In the Fungizone group, 3 out of 8 cases (37.5%) healed and 5 needed keratoplasty. Out of the healed cases, all three were of the superficial ulcer group and 2 were due to candida albicans, while in one the causative fungus was Aspergillus fumigatus.
It is evident by the results of the study that in mycotic keratitis many cases (2/5) may be treated successfully if topical antimycotic therapy is started early. Diagnosis at an early stage, is therefore an important factor in the prognosis of the disease process, as seen by the favourable response of superficial ulcer (6 out of 7 cases) to antimycotic therapy.
As far as individual fungi are concerned, Aspergillus and Fusarium showed a 50% response to Pimaricin, but were not so favourable with Fungizone, although Aspergillus responded in one case. On the other hand, candida albicans was resistant to Pimaricin, but showed an excellent response to Fungizone in 2 cases. The only case due to Penicillium citrinum was resistant to Fungizone. Failure of treatment was also related to the depth of corneal ulcer.
To treat keratomycosis, a drug must be non-irritating, non toxic in the eye, must penetrate the eye well and must have a high level of antifungal activity against atleast one significant ocular pathogen. The objective of antifungal therapy should be to inhibit fungal growth over a long period, so that the body's defense mechanisms can manage the fungus.
Certain basic principles must therefore be kept in mind.
1. Any existing defects in resistance, either due to underlying diseases or due to immunosuppression must be attended to. Failure in this indicates the need for intensified and prolonged antifungal therapy.
2. Fungal infection calls for weeks of therapy since antifungal drugs are effectively fungistatic, but rarely fungicidal.
3. Double infection or intercurrent infection must be cautiously guarded against. Common infctions are of staphylococcus aureus with either candida or Aspergillus infections.
Pimaricin is a drug of the tetrene group of Polyene antibiotics. It is most stable, safe and highly effective. A comparative study of Pimaricin and Amphotericin B (fungizone) shows:[FIgure 1]
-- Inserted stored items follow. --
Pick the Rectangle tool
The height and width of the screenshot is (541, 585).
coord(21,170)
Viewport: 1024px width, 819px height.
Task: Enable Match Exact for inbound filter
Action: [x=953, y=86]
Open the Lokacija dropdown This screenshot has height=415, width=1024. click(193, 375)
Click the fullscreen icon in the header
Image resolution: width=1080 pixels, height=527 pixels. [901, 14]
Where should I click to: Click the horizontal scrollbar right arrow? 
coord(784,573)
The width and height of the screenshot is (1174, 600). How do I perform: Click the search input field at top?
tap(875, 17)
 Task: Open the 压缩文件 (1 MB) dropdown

Pimaricin has the widest range of antifungal activity against ocular pathogens especially Aspergillus fumigatus and Fusarium solani. Its penetration is however not very good and although it is curative against many superficial infections, it is ineffective against many deeper corneal infections. A 5% suspension or 1 ointment can also be used as a prophylactic in ocular injuries especially in areas of high prevalence of ocular mycosis. It can also be used as a first line treatment in any suspected fungal infection, until sensitivity of the invading organism can be established.
Fungizone or Amphotericm B has a higher level of activity against fungi like candida, coccidiodes, histoplasma and blastomyces. The reasons for its limited success are:
(a) Poor ocular penetration
(b) Increased invitro resistance by many fungi
(c) Local and systemic toxicity
It may be given topically as 5% eye drops or subconjunctival 0.5 ml. injections or even systemically in the form of I.V. therapy.
Intravitreal injections are now no longer advised, as they may cause intolerable damage.
This study clearly indicates that a trial with medical treatment should be given especially in the superficial ulcers. Keratoplasty should be done in cases which do not respond to the treatment or fungal corneal ulcer is deep.
Antimycotic therapy by Pimaricin and fungizone was evaluated in 18 cases of mycotic keratitis. It was seen that antimycotic drugs may prove curative in early cases of mycotic keratitis with superficial ulcers. Thus, surgery may not be necessary in every case as was previously thought. Cases due to Aspergillus fumigatus, and Fusarium responded best to Pimaricin, while cases due to candida responded only to Fungizone.